Jim Miller

No. 20
- Position: Halfback

Personal information
- Born: February 19, 1908 Sharpsburg, Pennsylvania, U.S.
- Died: February 10, 1965 (aged 56) Pittsburgh, Pennsylvania, U.S.
- Listed height: 5 ft 11 in (1.80 m)
- Listed weight: 195 lb (88 kg)

Career information
- High school: Sharpsburg (Pennsylvania)
- College: West Virginia Wesleyan

Career history
- Brooklyn Dodgers (1930);
- Stats at Pro Football Reference

= Jim Miller (halfback) =

American football player (1908–1965)

Henry F. "Jim" Miller (February 19, 1908 – February 10, 1965) was an American professional football halfback who played one season with the Brooklyn Dodgers of the National Football League (NFL). He played college football at West Virginia Wesleyan College.
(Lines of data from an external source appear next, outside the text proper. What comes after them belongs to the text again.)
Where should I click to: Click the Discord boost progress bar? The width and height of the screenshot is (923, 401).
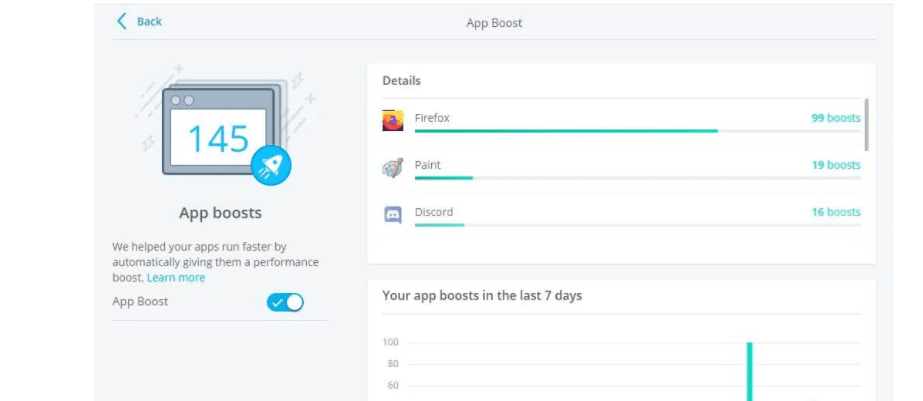(x=440, y=225)
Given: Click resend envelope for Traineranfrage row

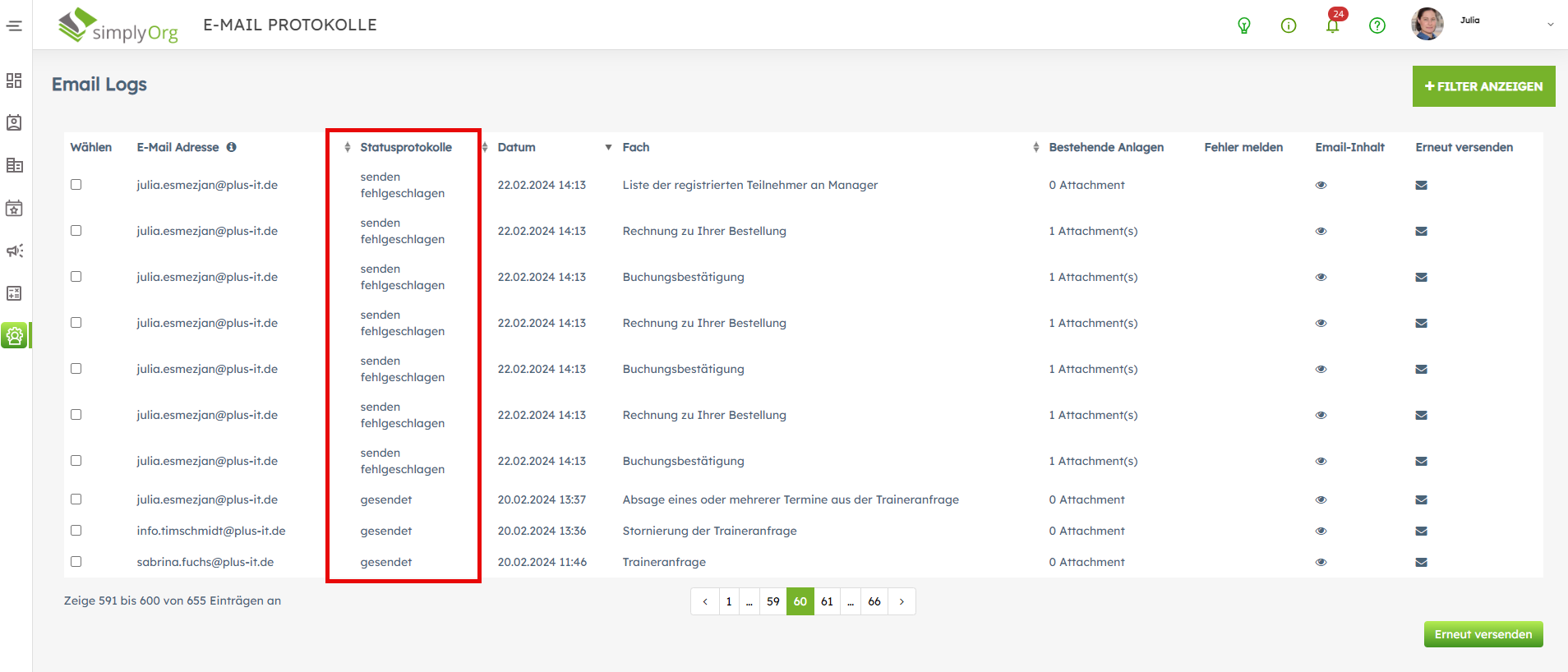Looking at the screenshot, I should coord(1421,563).
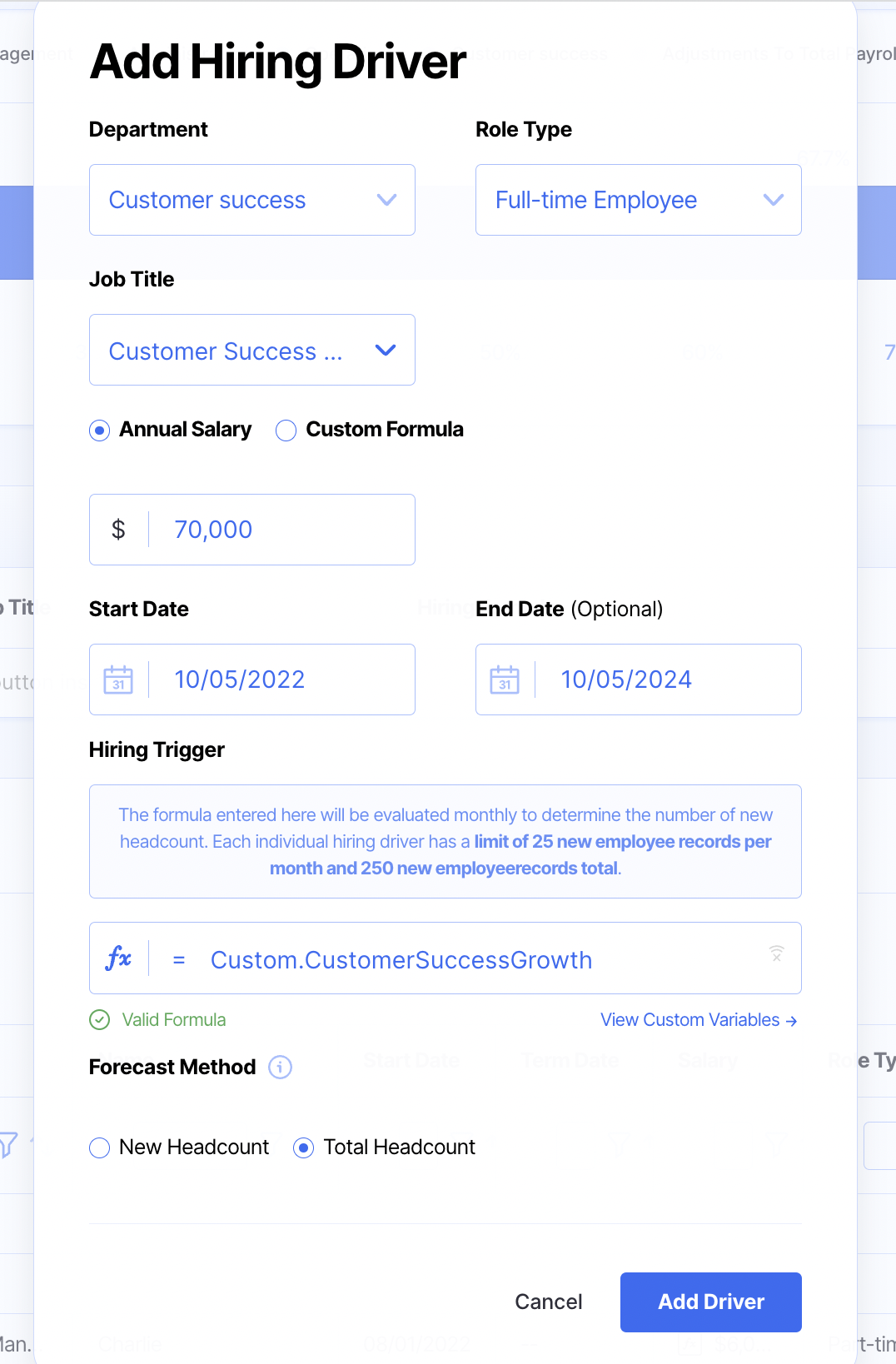Click the Add Driver button
The height and width of the screenshot is (1364, 896).
(x=710, y=1302)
==Early life and college==
Henry F. Miller was born on February 19, 1908, in Sharpsburg, Pennsylvania. He attended Sharpsburg High School in Sharpsburg.

Miller played college football for the West Virginia Wesleyan Bobcats of West Virginia Wesleyan College.

==Professional career==
Miller signed with the Brooklyn Dodgers of the National Football League in 1930. He played in four games for the Dodgers during the 1930 season, and scored one receiving touchdown. He wore jersey number 20 while with the Dodgers. Miller stood 5'11" and weighed 195 pounds.

==Personal life==
Miller died on February 10, 1965, in Pittsburgh, Pennsylvania.